Viñedos y bodega de Cavas VilarnauNuestra última recomendación en este primer día de cava, nos aleja del centro de Sant Sadurní, para conocer, dentro de sus límites geográficos, un lugar de relajante calma, una imagen serena y vital. A cuatro kilómetros de la capital del cava, en la pedanía de Spiells, nuestro paseo por los viñedos nos reportan aromas de tomillo, de romero y de espliego; viñedos que conviven con el sotobosque mediterráneo, cálido y apacible. Un paseo altamente recomendable para conocer la primera clase de viticultura, viticultura de precisión, primeras enseñanzas de la manera de trabajar de Caves Vilarnau.

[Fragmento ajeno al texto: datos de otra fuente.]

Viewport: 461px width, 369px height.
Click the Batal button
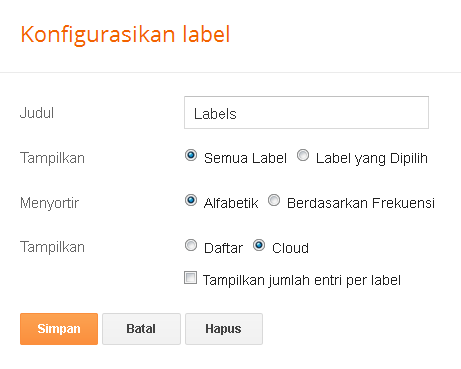click(141, 329)

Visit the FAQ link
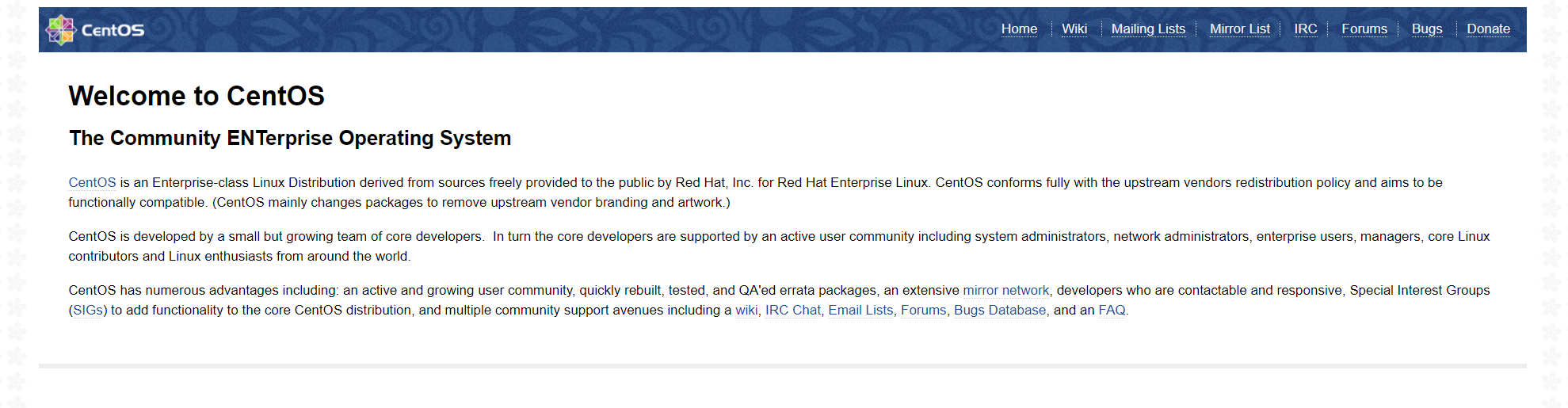pyautogui.click(x=1112, y=310)
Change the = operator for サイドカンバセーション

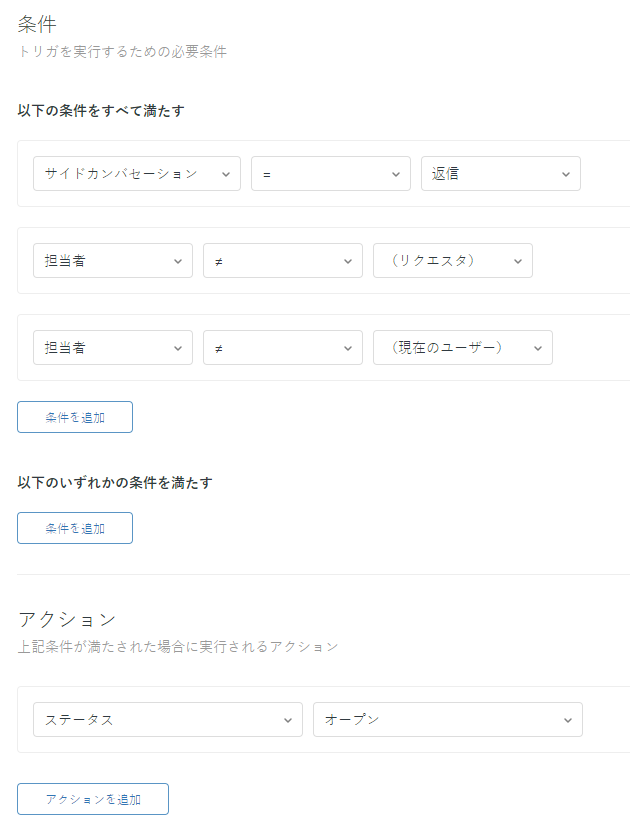coord(330,173)
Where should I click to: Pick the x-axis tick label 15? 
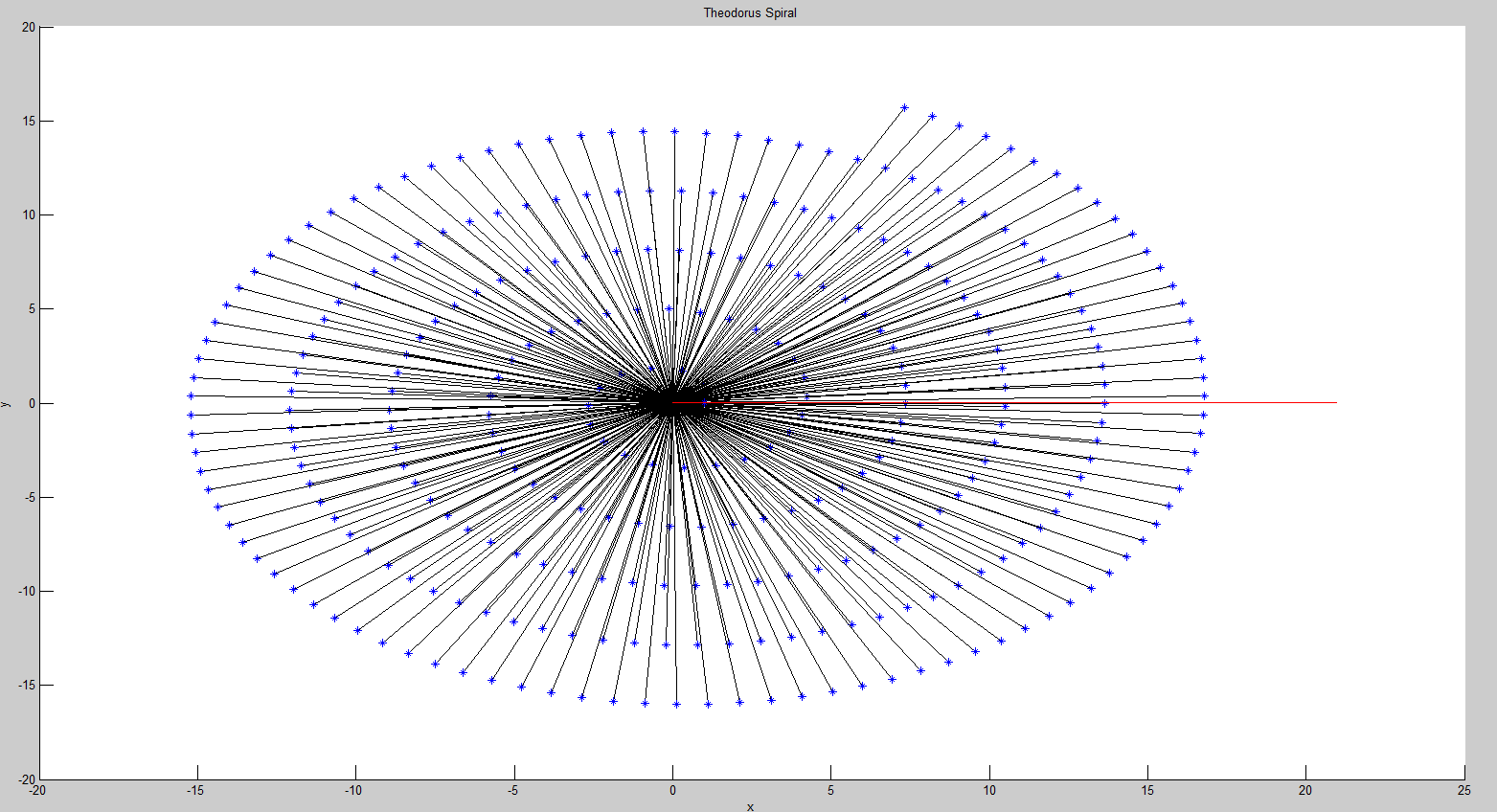tap(1147, 791)
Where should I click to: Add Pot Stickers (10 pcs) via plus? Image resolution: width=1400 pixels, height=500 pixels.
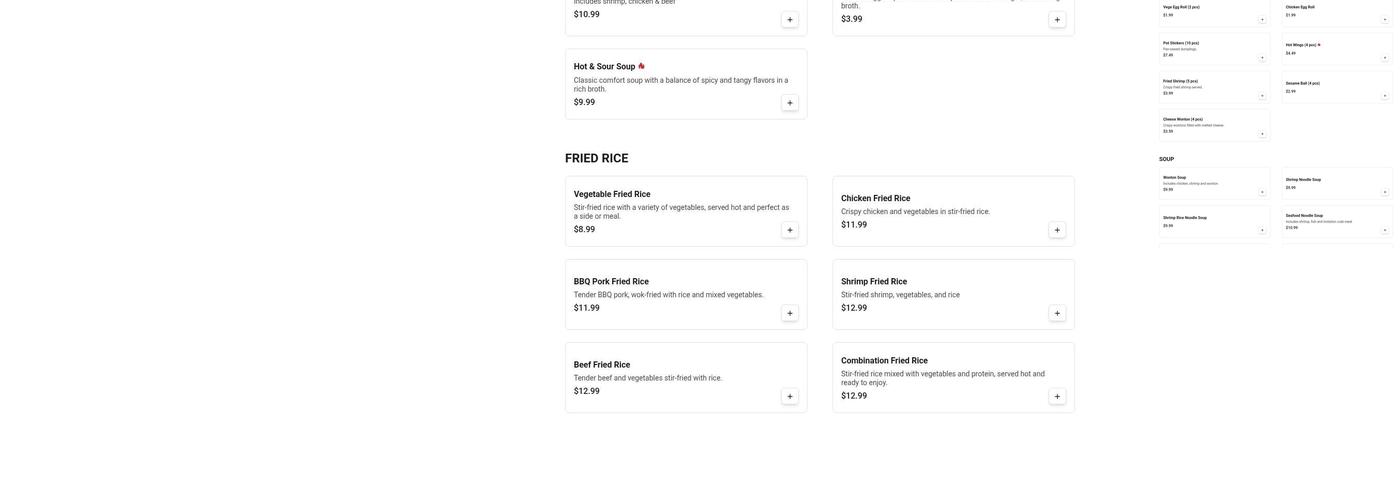point(1262,57)
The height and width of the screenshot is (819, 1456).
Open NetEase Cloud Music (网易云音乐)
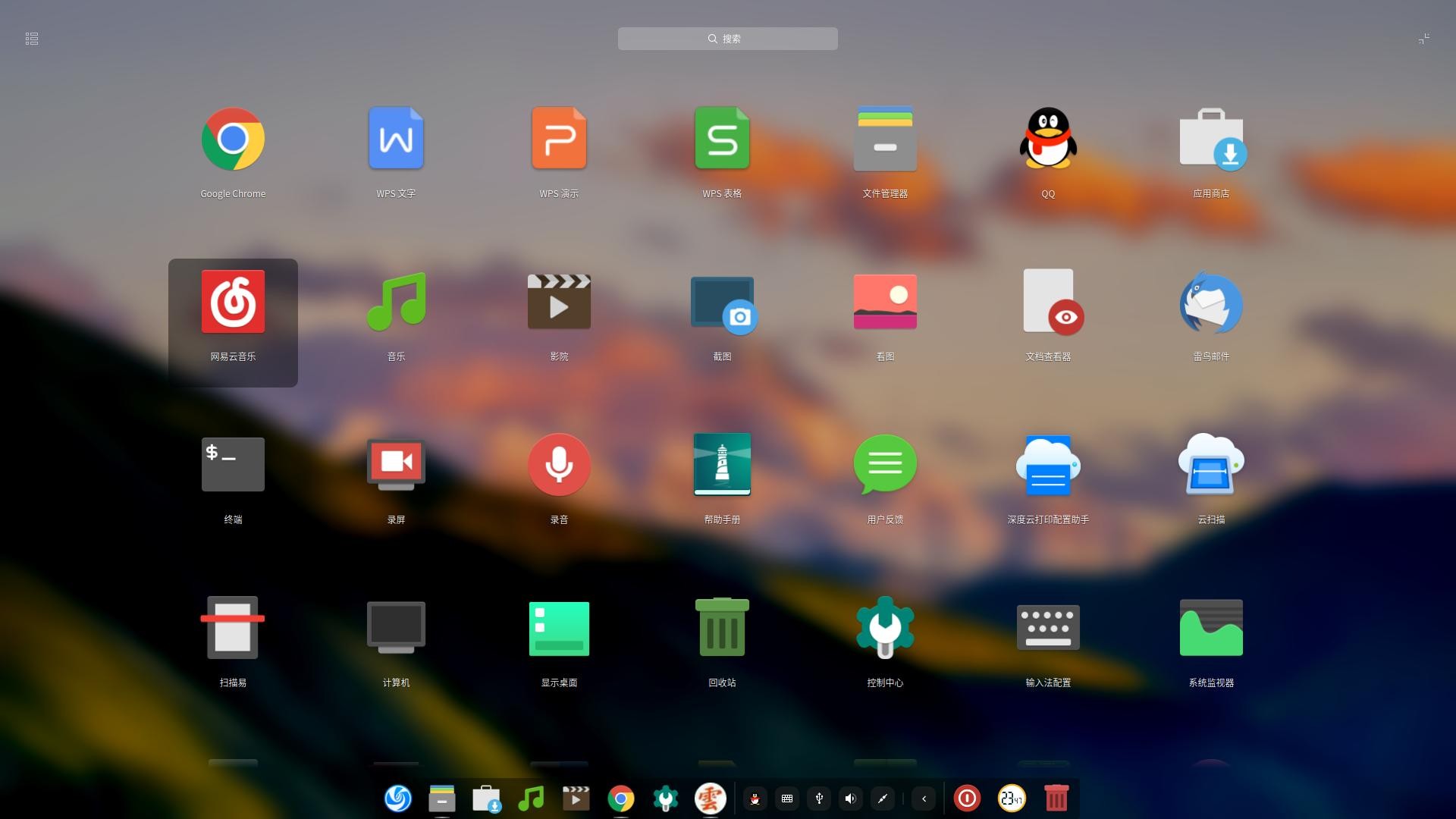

El sosiego envuelve a Caves Vilarnau, bodega de reciente construcción, modernista y funcional, que recoge la herencia histórica de la finca donde se asienta, Can Petit. Funcionalidad en perfecta armonía con el entorno, con el paisaje; respetuoso con el medio ambiente, han creado un extenso humedal que recoge las lluvias y suministra todo el agua necesaria a la bodega. Edificio que reserva para su interior toda la magia del cuidado diseño, buscando la luz y los espacios abiertos, y donde el arte, complementa y aporta excelencia a la cultura del vino.
En nuestra visita tuvimos la fortuna de poder descubrir, junto con su gerente, Damián Deás, cada uno de los mostos que serán la base de sus espléndidos cavas;  conocer los mostos, algunos en pleno proceso de fermentación, juveniles y con excitada acidez, otros todavía arrancando, cargados de azúcar y de golosidad, es otra lección sobre el proceso de elaboración de los vinos espumosos (segunda clase recibida en Vilarnau). Enseñanzas que ayudan a apreciar en toda su magnitud las cualidades y calidades de los cavas de Vilarnau en la sala de catas, referencias esenciales a la hora de conocer y disfrutar de cada uno de sus vinos espumosos.

Nuestro primer día por el mundo del cava me permitió conocer tradición y modernidad. La apuesta por los procedimientos manuales, y también la mecanización de ciertos procesos. Y sobre todo, descubrir, grandes cavas, en todo su esplendor
Y como los viejos músicos de blues, que vendían su alma al diablo en busca de la inspiración, yo también he vendido mi alma al apasionante mundo del cava, hasta la eternidad.